**EXERCISE BRIEF**
Reproduce the entries below without any change, from the line with "Locate an element on the screen. The width" up to and including the line with "This screenshot has width=1512, height=805.", and give back only those lines.

Begin MATERIAL TO PROCESS

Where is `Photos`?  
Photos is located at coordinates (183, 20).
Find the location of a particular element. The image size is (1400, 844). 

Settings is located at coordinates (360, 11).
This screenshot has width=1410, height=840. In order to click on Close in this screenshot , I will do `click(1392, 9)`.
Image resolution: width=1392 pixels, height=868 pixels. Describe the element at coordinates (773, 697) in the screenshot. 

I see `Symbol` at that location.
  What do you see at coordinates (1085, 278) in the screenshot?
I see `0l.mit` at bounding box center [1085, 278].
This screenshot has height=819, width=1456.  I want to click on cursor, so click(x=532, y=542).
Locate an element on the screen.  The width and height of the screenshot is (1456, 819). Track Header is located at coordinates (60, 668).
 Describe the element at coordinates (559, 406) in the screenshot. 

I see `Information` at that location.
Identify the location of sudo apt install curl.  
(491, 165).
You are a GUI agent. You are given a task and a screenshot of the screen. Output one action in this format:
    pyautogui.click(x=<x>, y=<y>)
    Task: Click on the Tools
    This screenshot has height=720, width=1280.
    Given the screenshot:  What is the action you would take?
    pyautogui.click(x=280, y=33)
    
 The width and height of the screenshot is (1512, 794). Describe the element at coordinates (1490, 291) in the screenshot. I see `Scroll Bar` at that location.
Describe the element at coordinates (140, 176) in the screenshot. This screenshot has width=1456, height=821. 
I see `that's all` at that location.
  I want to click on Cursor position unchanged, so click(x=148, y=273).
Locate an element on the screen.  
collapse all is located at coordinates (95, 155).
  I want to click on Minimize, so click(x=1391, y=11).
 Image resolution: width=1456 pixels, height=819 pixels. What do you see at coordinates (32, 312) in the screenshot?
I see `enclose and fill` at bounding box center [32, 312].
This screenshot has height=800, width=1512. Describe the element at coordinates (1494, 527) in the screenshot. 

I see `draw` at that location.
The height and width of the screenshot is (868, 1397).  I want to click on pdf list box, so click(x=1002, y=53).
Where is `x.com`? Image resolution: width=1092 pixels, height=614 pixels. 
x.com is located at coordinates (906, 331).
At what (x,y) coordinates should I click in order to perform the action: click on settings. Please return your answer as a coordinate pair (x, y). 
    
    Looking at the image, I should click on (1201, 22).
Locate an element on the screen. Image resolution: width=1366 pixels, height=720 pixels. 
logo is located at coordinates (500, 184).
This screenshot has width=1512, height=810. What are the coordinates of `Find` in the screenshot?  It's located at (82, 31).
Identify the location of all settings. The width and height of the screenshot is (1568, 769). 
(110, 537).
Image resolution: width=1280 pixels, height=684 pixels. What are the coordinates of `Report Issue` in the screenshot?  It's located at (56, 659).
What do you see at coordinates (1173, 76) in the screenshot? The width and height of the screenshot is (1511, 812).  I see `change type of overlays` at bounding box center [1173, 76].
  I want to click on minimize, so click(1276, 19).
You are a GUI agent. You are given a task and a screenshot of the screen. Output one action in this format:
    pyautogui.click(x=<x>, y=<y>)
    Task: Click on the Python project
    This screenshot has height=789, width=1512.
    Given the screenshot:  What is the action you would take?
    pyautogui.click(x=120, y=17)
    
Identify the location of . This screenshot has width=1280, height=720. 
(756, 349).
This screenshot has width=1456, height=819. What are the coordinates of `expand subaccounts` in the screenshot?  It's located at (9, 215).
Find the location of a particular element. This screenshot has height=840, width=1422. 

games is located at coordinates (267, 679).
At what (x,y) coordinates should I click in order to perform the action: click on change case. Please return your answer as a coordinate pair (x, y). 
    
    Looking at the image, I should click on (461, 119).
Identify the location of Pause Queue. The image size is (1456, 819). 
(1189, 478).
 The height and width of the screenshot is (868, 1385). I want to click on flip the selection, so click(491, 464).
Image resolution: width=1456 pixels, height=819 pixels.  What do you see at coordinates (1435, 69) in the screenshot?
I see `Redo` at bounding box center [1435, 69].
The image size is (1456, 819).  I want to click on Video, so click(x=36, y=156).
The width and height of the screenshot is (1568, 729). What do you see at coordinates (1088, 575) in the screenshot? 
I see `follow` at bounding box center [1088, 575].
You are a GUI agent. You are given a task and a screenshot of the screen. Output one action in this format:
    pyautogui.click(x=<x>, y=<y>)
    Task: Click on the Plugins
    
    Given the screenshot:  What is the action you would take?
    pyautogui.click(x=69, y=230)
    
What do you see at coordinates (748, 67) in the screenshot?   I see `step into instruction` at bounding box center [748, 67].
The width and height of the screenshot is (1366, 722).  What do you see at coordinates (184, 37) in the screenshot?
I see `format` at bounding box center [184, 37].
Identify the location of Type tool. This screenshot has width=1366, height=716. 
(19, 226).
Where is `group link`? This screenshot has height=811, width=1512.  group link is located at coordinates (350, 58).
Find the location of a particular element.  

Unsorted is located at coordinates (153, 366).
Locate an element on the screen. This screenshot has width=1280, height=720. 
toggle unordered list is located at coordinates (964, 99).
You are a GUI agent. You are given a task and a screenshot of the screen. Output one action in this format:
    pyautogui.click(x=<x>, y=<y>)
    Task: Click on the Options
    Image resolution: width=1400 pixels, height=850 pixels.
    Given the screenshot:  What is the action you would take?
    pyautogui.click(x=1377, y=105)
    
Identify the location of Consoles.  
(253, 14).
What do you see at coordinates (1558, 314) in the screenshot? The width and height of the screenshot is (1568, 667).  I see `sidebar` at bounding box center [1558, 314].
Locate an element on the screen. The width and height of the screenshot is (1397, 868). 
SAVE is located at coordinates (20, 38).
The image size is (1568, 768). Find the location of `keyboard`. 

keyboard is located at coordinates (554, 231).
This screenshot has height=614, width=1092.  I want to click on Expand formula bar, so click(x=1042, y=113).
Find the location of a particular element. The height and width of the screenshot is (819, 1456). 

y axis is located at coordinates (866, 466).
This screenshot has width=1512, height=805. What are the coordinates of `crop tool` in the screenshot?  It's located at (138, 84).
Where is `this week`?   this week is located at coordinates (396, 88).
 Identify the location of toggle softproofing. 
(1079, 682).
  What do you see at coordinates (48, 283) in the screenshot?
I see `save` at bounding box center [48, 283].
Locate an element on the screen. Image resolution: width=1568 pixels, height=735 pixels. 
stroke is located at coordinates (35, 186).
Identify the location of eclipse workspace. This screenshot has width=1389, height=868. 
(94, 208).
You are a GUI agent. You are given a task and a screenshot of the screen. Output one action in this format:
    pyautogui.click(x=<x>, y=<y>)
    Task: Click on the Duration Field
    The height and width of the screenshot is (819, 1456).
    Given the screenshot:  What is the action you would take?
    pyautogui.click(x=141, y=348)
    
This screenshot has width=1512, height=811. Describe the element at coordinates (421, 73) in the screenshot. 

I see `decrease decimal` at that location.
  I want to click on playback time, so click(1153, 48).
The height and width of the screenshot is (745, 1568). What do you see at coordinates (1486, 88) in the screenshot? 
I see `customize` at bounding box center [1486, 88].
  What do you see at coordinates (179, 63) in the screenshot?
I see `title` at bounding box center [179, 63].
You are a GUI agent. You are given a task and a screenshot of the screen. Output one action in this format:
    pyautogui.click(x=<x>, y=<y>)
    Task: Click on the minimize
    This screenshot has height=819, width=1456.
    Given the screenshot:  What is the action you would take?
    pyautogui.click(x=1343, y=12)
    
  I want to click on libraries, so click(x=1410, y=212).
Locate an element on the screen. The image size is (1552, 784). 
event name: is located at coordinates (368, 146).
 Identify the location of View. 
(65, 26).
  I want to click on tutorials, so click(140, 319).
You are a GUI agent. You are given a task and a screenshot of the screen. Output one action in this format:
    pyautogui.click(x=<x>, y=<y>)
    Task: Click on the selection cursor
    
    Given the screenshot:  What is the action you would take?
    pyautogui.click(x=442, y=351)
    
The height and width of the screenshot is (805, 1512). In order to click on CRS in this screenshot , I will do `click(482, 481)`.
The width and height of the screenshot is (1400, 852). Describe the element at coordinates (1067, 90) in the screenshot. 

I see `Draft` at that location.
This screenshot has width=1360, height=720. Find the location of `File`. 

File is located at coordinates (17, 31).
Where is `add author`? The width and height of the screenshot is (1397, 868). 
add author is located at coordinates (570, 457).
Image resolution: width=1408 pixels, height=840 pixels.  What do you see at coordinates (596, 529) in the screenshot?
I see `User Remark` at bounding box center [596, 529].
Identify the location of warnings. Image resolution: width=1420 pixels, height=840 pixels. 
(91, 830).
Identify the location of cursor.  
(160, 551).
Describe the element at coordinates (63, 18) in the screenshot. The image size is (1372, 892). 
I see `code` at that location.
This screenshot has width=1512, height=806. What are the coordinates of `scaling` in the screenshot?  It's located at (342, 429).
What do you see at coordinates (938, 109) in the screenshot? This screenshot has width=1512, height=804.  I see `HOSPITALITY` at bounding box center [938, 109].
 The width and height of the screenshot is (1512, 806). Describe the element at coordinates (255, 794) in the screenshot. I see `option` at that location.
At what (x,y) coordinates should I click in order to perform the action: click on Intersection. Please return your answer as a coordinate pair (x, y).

End MATERIAL TO PROCESS

**FINAL RESULT**
Locate an element on the screen. The width and height of the screenshot is (1397, 868). 
SAVE is located at coordinates (20, 38).
The image size is (1568, 768). Find the location of `keyboard`. 

keyboard is located at coordinates (554, 231).
This screenshot has height=614, width=1092.  I want to click on Expand formula bar, so click(x=1042, y=113).
Find the location of a particular element. The height and width of the screenshot is (819, 1456). 

y axis is located at coordinates (866, 466).
This screenshot has width=1512, height=805. What are the coordinates of `crop tool` in the screenshot?  It's located at (138, 84).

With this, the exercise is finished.